AWS Disaster Recovery — RTO, RPO, and the 4 DR Strategies

September 20, 2025 · 7 min read

DevOps & Cloud Learning Hub

It's 2 AM. Your primary region (us-east-1) is experiencing a major outage. Your CEO is calling. Customers are tweeting. And you're realizing that "we'll figure out DR later" was not a viable strategy. Disaster recovery isn't about preventing failures — AWS regions go down, AZs have issues, services degrade. DR is about how fast you recover and how much data you can afford to lose.

RTO vs RPO — The Two Numbers That Define Your DR

Every DR plan comes down to two metrics:

Recovery Time Objective (RTO): How long can your application be down? If your RTO is 1 hour, you must be back online within 60 minutes of a disaster.

Recovery Point Objective (RPO): How much data can you lose? If your RPO is 1 hour, you can lose up to 60 minutes of data (the last hour of transactions, uploads, etc.).

These numbers drive every decision. A lower RTO/RPO costs more because it requires more active infrastructure in your DR region.

Timeline of a disaster:

Last backup          Disaster occurs          Recovery complete
    |__________________________|________________________|
              RPO                        RTO
    (data you could lose)         (time you're down)

The 4 DR Strategies

AWS defines four DR strategies with increasing cost and decreasing RTO/RPO:

Strategy	RTO	RPO	Cost	Active Infra in DR Region
Backup & Restore	24+ hours	24 hours (last backup)	$ (lowest)	None — just backups
Pilot Light	1-4 hours	Minutes-1 hour	$$	Core databases only
Warm Standby	10-30 minutes	Seconds-minutes	$$$	Scaled-down full copy
Multi-Site Active/Active	Near zero	Near zero	$$$$ (highest)	Full production copy

Strategy 1: Backup and Restore

The simplest approach. You take regular backups and store them cross-region.
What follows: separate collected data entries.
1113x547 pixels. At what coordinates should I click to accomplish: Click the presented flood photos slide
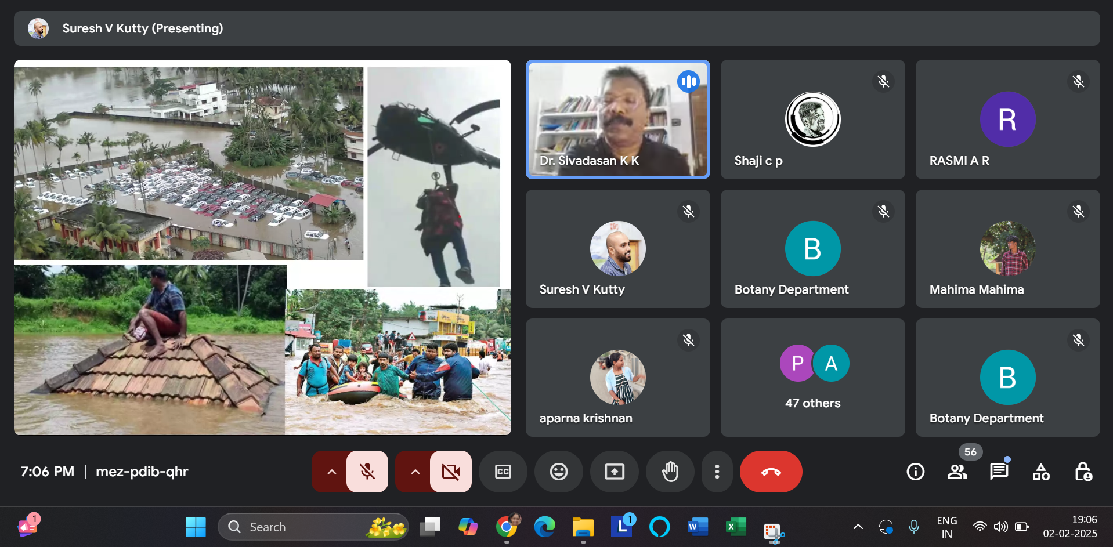coord(262,248)
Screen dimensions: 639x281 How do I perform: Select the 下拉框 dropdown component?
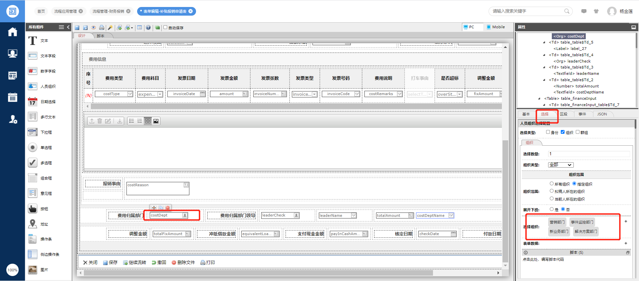click(46, 132)
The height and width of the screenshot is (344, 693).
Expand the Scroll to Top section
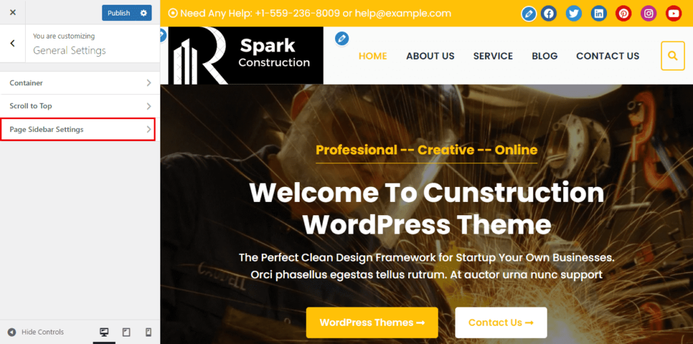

When disaster strikes, you provision infrastructure from scratch and restore from backups:

# Cross-region S3 replication for backups
aws s3api put-bucket-replication \
  --bucket my-backups-us-east-1 \
  --replication-configuration '{
    "Role": "arn:aws:iam::role/s3-replication-role",
    "Rules": [{
      "Status": "Enabled",
      "Destination": {
        "Bucket": "arn:aws:s3:::my-backups-us-west-2",
        "StorageClass": "STANDARD_IA"
      }
    }]
  }'

# Automated RDS snapshot copy to DR region
aws rds copy-db-snapshot \
  --source-db-snapshot-identifier arn:aws:rds:us-east-1:123456789012:snapshot:mydb-daily-2025-09-20 \
  --target-db-snapshot-identifier mydb-dr-copy-2025-09-20 \
  --source-region us-east-1 \
  --region us-west-2

# Automated with EventBridge rule (runs daily)
# Event: RDS snapshot completed → Lambda → copies to us-west-2

Pros: Cheapest. Simple to implement. Cons: Long recovery time. Hours to spin up infrastructure and restore data.

Strategy 2: Pilot Light

Keep the core data layer running in the DR region (databases, replicating continuously), but nothing else. When disaster strikes, provision the application servers around the already-running database:

# RDS read replica in DR region (continuously replicating)
aws rds create-db-instance-read-replica \
  --db-instance-identifier mydb-dr-replica \
  --source-db-instance-identifier arn:aws:rds:us-east-1:123456789012:db:mydb-primary \
  --region us-west-2 \
  --db-instance-class db.r6g.large

# DynamoDB Global Table (automatic multi-region replication)
aws dynamodb update-table \
  --table-name user-sessions \
  --replica-updates '[{"Create": {"RegionName": "us-west-2"}}]'

# During disaster: promote the read replica to standalone
aws rds promote-read-replica \
  --db-instance-identifier mydb-dr-replica \
  --region us-west-2

# Then launch application infrastructure from CloudFormation
aws cloudformation create-stack \
  --stack-name app-dr-recovery \
  --template-url https://my-backups-us-west-2.s3.amazonaws.com/cfn/app-stack.yaml \
  --parameters ParameterKey=Environment,ParameterValue=dr-recovery \
  --region us-west-2

The database is already warm with current data. You only need to provision compute (EC2, ECS, Lambda) and update DNS.

Strategy 3: Warm Standby

A scaled-down but fully functional copy of your production environment runs in the DR region at all times. It can serve traffic immediately — you just need to scale it up:

# DR region has a smaller Auto Scaling Group (running 24/7)
# Production: min=6, desired=10
# DR Standby: min=1, desired=2

# During disaster: scale up the DR environment
aws autoscaling update-auto-scaling-group \
  --auto-scaling-group-name app-dr-asg \
  --min-size 6 --desired-capacity 10 \
  --region us-west-2

# Scale up RDS (if using a smaller instance in DR)
aws rds modify-db-instance \
  --db-instance-identifier mydb-dr-replica \
  --db-instance-class db.r6g.2xlarge \
  --apply-immediately \
  --region us-west-2

The DR environment is always running and tested. Failover is just a scaling operation plus DNS switch.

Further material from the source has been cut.